A new front opens up in germ warfare — the nursing home

Underneath the tranquil exterior of the nursing home lies a thriving community of new-found members whose presence poses an imminent threat to our elderly: i.e., multi-drug resistant organisms (MDROs) — aka “superbugs,” bad bugs, germs, or pathogens. Those invisible creatures that, in gangs of tens of millions or more, are in us, on us, and around us, and drive those nasty infections that antibiotics increasingly have no control over. So much so that:

“Current data suggests that here are nearly 3 million infections in nursing homes every year, resulting in 150,000 hospital admissions and 30,000 deaths.  As the US nursing home population is expected to increase from 3 to 5 million by 2030, we can expect to see a larger burden of these types of infection.”

The stunning quotation is from James A. McKinnell, MD, (email correspondence, 6/22), an Infectious Disease specialist at the Harbor-UCLA Medical Center and the Los Angeles Biomedical Research Institute.

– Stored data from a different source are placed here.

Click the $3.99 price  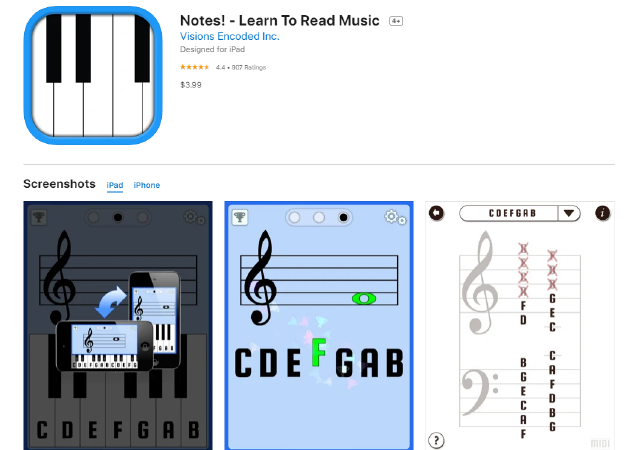[191, 85]
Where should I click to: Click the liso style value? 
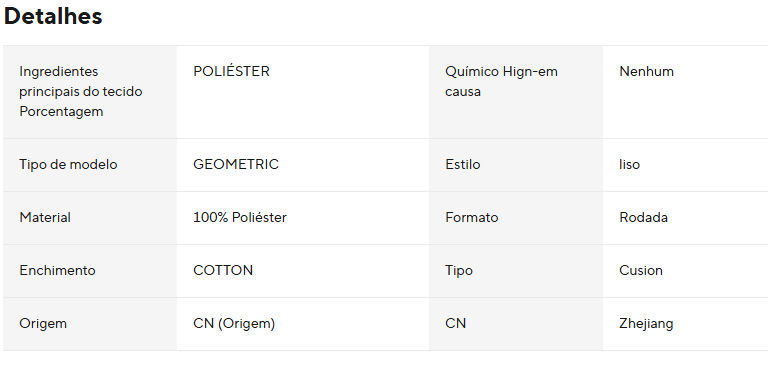pyautogui.click(x=629, y=165)
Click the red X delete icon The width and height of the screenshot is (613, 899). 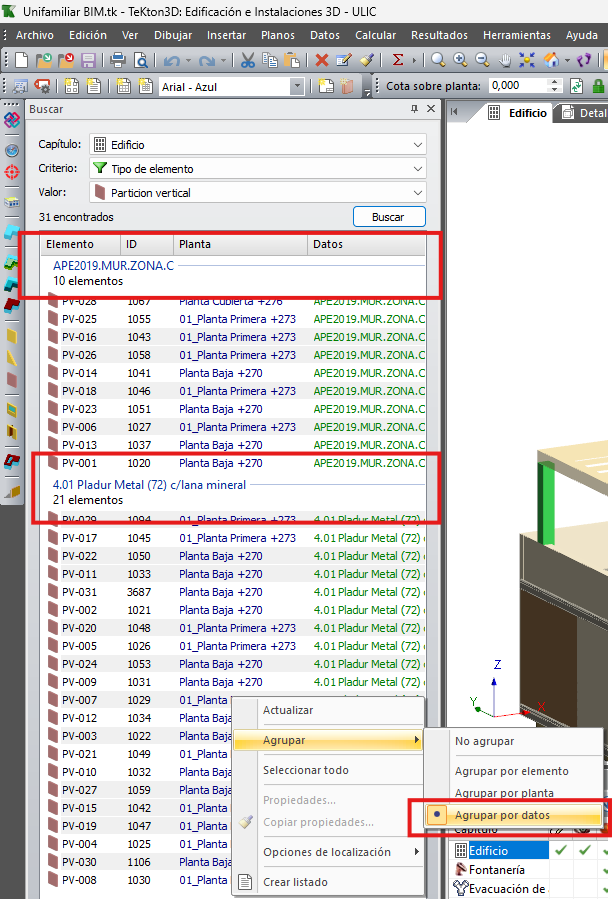pyautogui.click(x=321, y=60)
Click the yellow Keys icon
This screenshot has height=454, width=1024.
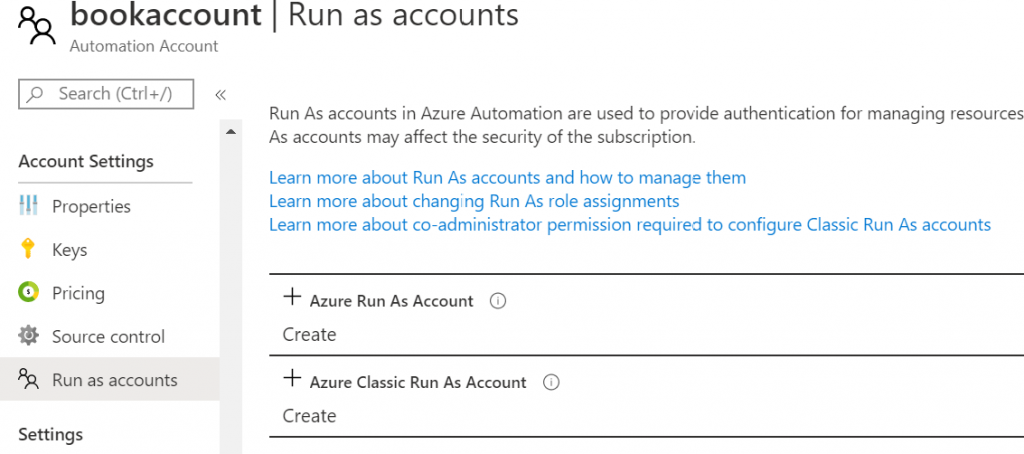(x=28, y=250)
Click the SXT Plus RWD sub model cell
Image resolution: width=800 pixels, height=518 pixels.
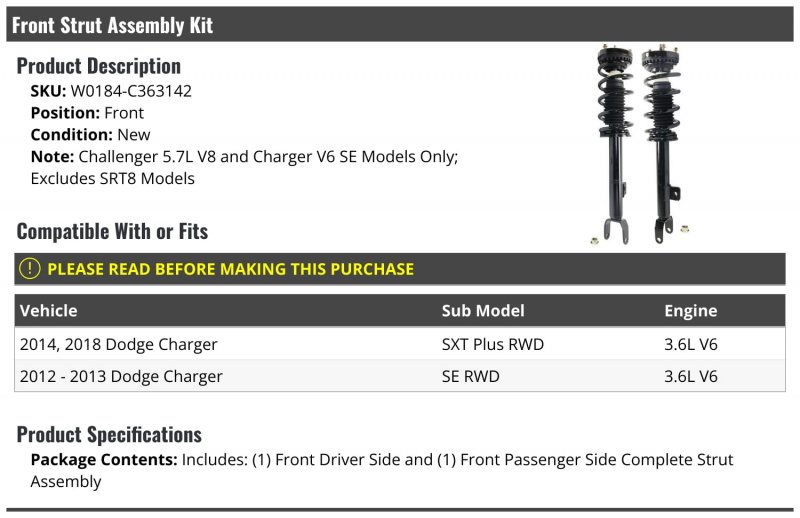[492, 344]
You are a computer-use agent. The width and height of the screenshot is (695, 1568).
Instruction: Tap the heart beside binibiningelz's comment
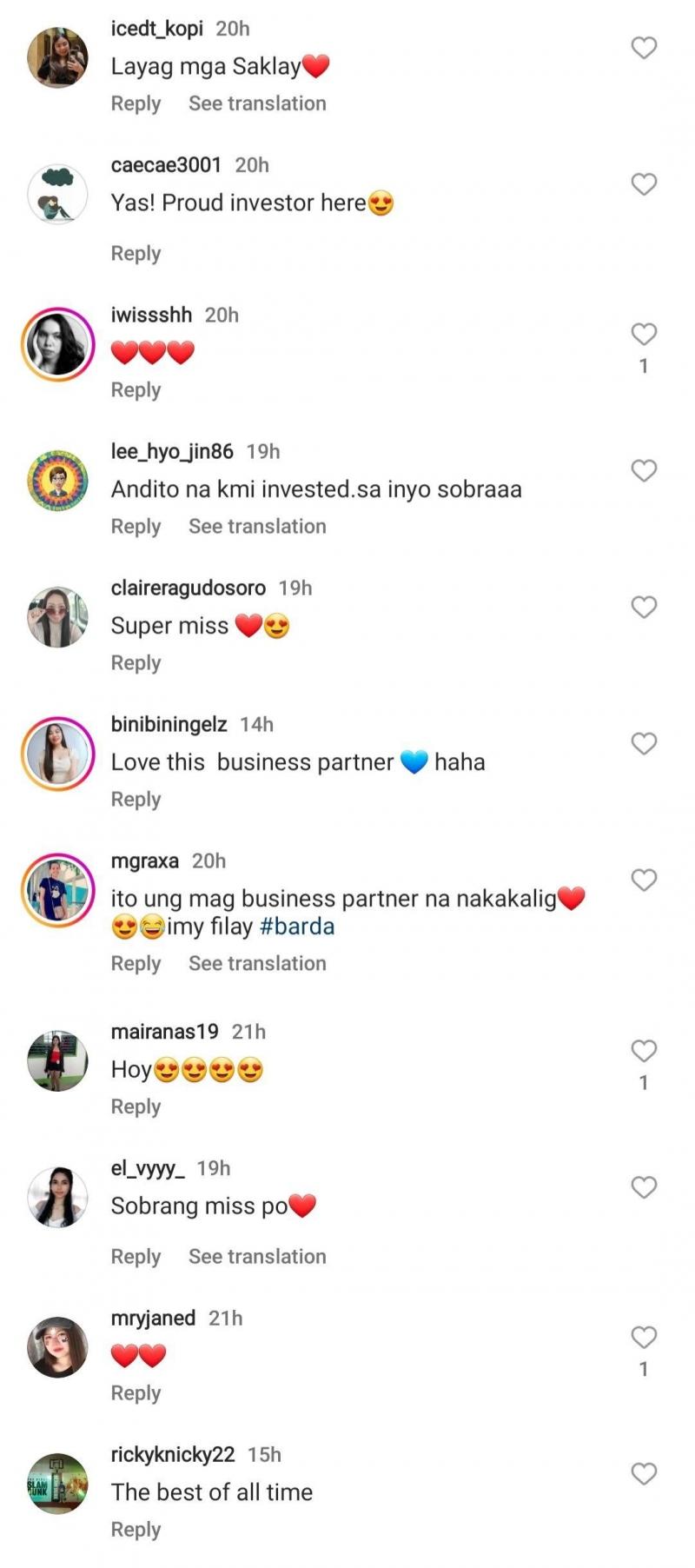[x=644, y=743]
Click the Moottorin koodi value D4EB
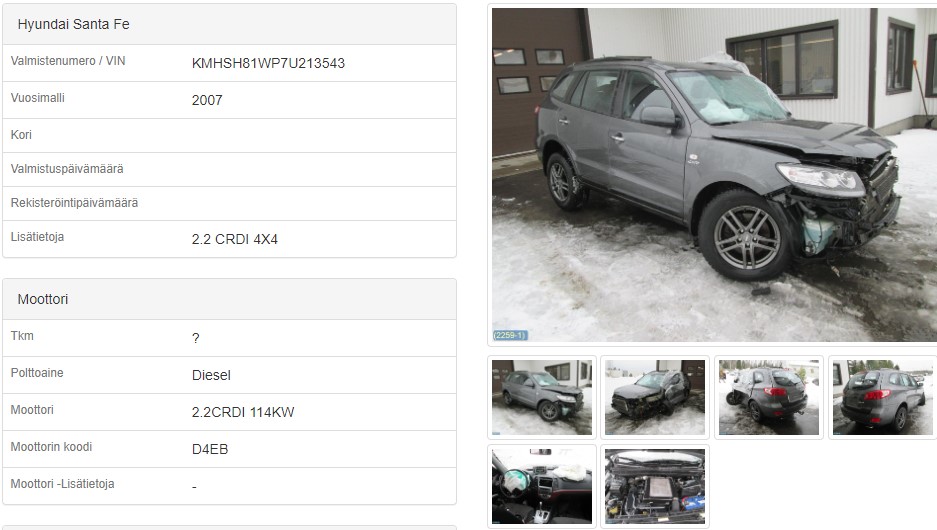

He is also the co-lead author of an eye-opening new study that says there’s significantly more of these drug-resistant pathogens in our nursing homes than we knew. For example:

1) Almost half (47.5%) of the people in nursing homes are colonized with at least one superbug.

2) Nursing homes themselves are awash with superbugs: 88% of the rooms are contaminated with at least one. And watch out for the bedside table/bedrails as 86% of them are contaminated with at least one superbug.

3) The big dog is Methicillin-resistant staphylococcus aureus (MRSA). They were found in almost 2/3 of the rooms (65.2%); followed by VRE (46.4%), ESBL (26.4%), and CRE (5.1%).

4) We also know that these 4 bugs aren’t the only ones living in nursing homes. The Centers for Disease Control tells us there are 18 superbugs whose threat to our health is either “urgent” (such as CRE), “serious” (MRSA, ESBL, and CRE), or “concerning.” In other words, Mckinnell’s team, looking for less than ¼ of the known threats (a demanding task in itself) found almost 9 in 10 rooms colonized with these disease-causing drug-resistant pathogens.

5) Interestingly, the bugs in the room don’t always match the bugs on you. For example, among MRSA carriers, almost 2/3 of them (64.1%) had their rooms contaminated with non-MRSA bugs, thus exposing them to new and different superbug acquisition.

elderly 2

Dr. Mckinnell’s study matters because his group did something different: they looked harder. Investigators typically check for pathogens in just the nose — but why stop there? Using the so-called Zorro technique (the search mimics the motion the fictional character Zorro makes with his sword) his team checked the left armpit, right armpit, left groin, and right groin.

And voila, detection increased by 20%. In an interview with Medscape, Mckinnell reports that “We found 160 patients with MRSA. If we had only done nares, we would have only found 121; we would have missed 39 carriers.” Thus, he says, “When a facility tells me their rates are 6%, I usually add 30% to account for all the missed and untested multidrug-resistant organisms.”

The upshot is that “Nursing homes are the perfect storm of patients carrying pathogens and at the same time at [an increased] risk of getting sick if they are exposed to them.” The elderly have weaker immune systems, are more likely to have a history of MDRO carriage, be bed-bound, or be in need of a catheter, each one a risk factor for infection.

And the risk spreads. As others have pointed out, in the revolving door between the nursing home and the hospital, if colonized individuals are admitted to the hospital without having been screened, a silent transmission of pathogens can emanate throughout the healthcare system.

Estimates vary, but there seems to be at least twice as many people in nursing homes as there in hospitals in the US. The point of intervention, then, is clear: you want to debug — decolonize — people at the nursing home.

But there’s a trick to it. Targeted prevention becomes difficult when nearly half the patients in a nursing home are colonized with a MDRO, says Dr. McKinnell. Therefore, “We need universal interventions that protect everyone, and enhanced ones for those who need more protection.”

There’s one more consideration, captured in the dictum attached to Dr. Mckinnell’s emails, which reads: “Pick your travel partners wisely. You walk this road only once.” Sage words indeed; which assume, of course, that we have the ability to pick our partners in the first place — and thankfully, most of us do.

But not everyone. When you’re in a nursing home a great many of your partners are picked for you. We can’t see them, but we know they’re there — in the tens of millions — because they’re killing us. That’s not hyperbole. Look again at the number of nursing home infections, hospital admissions, and deaths, in the block quotation of Dr. Mckinnell, above. Now look at the three ladies in the picture and let’s ask ourselves a question: If we don’t engage in the universal interventions that Jamie Mckinnell is asking for, are we fulfilling our duty of care to the elderly?